* [Testo estratto]:
══════════

Dopo tanto penare il partito unico dei liberaldemocratici non si farà. Ciò che salta all’occhio immediatamente è la profonda inadeguatezza di una classe dirigente che ha distrutto in poco tempo ciò che aveva impiegato troppo a costruire. Il liberale medio, insomma, non è granché in Italia, forse non è nemmeno liberale.

L’inizio della non-strada liberaldemocratica

Era il 2019 e Calenda voleva costruire una “cosa sua”. Parlava al congresso di Più Europa e attaccava ogni giorno Emiliano, governatore pugliese del PD. Inspiegabilmente, decise di legare la neonata Siamo Europei proprio al partito guidato allora da Nicola Zingaretti, riferimento dell’ala più a sinistra dei dem, in occasione delle elezioni europee. Più Europa rimase al palo e non superò lo sbarramento.

Da quel momento in poi si sono succedute una miriade di elezioni locali, tre governi e le elezioni politiche. Eppure, i leader hanno preferito farsi la guerra per anni a causa di questioni personali e di ego. Non si parla solo di Renzi e Calenda, ma di chiunque avesse un pacchetto minimamente cospicuo di voti.

══════════

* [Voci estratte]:

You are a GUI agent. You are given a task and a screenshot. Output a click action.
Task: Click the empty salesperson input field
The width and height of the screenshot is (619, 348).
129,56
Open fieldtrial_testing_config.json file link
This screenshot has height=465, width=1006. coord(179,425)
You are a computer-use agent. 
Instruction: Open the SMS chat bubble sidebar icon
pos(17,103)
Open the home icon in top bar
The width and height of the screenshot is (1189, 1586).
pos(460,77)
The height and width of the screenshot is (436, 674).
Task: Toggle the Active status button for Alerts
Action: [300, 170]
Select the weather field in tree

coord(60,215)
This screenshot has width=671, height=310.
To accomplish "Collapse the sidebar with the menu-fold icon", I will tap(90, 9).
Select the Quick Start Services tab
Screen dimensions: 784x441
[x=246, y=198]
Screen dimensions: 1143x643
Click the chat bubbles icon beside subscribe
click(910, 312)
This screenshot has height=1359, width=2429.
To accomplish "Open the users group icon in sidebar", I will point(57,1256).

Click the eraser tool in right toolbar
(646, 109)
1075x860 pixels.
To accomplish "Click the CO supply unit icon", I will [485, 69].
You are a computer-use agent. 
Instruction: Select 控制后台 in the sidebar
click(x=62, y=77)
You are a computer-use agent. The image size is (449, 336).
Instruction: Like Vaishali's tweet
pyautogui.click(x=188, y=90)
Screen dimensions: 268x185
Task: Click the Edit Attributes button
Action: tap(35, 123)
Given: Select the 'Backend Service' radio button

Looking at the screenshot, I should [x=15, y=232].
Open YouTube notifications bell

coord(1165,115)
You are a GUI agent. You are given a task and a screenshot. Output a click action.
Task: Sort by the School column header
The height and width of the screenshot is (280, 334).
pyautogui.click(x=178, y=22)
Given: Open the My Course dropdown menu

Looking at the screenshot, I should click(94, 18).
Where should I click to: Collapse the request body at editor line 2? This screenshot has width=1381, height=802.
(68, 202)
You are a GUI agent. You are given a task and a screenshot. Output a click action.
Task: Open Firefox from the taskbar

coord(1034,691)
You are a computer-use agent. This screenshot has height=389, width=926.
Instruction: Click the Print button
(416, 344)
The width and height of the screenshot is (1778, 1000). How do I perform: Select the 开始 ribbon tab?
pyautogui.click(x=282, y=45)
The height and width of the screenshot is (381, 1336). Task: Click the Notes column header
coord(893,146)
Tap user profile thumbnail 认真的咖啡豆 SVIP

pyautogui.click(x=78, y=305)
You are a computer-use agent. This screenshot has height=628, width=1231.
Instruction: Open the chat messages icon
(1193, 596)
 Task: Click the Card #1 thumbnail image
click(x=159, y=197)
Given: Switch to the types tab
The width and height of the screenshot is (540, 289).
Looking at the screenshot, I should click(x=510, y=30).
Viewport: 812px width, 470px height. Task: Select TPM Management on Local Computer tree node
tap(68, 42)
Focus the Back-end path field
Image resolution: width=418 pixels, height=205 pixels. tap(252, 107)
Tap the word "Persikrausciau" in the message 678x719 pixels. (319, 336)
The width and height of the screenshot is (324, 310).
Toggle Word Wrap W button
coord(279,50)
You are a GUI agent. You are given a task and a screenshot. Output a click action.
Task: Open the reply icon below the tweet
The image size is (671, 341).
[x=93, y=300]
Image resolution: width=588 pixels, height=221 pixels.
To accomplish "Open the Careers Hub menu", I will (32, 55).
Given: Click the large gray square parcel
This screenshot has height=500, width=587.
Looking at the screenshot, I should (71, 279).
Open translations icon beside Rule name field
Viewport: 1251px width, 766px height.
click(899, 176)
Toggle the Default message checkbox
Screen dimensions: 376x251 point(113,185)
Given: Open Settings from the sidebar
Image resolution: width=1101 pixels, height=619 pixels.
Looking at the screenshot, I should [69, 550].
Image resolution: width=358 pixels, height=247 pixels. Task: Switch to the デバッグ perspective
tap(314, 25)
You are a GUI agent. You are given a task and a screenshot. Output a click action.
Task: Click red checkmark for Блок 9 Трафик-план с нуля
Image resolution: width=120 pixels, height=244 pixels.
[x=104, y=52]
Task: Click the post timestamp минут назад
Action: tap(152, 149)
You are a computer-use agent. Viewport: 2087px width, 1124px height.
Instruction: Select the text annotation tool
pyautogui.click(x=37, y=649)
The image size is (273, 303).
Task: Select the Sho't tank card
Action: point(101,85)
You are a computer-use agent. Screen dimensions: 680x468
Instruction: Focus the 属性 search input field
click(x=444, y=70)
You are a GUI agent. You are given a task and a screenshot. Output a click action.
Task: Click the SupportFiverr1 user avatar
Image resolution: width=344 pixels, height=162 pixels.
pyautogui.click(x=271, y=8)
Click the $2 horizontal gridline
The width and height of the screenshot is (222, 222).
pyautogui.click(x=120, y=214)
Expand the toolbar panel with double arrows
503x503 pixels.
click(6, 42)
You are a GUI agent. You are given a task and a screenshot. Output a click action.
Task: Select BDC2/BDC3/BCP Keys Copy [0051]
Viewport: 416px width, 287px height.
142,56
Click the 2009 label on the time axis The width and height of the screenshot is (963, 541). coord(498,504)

══════════

* [Consegna]:
Prosegui il testo sul mancato partito unico dei liberaldemocratici a partire dal punto in cui si interrompe.

* [Risposta]:
Cosa è successo nel frattempo nel mondo liberale

Qual è stata la costante dalle europee? Ogni partito, ogni fondazione e ogni associazione ha partecipato, vincendo, alla gara del purismo e del puntacazzismo. Tutti i leader avevano il carisma di Berlinguer, la lungimiranza della Thatcher e le idee più belle del mondo. Chi stava nel centrodestra ci è rimasto, chi era nel centrosinistra ci è rimasto, qualcuno ha mollato e basta. Tutti tergiversavano anche perché temevano di perdere un posto al sole, o quantomeno al calduccio.

Nessuno era disposto a fare un passetto di lato o mezzo compromesso per una causa evidentemente condivisa da una parte non irrilevante dell’elettorato. Ob torto collo, infatti, Azione e Italia Viva avevano siglato un patto elettorale nella prospettiva di costruire un partito unico insieme all’inutilmente vasta galassia liberale (o pseudo tale). Il 7,7% non è stato un brutto risultato, ma l’analisi del voto è stata ridicola.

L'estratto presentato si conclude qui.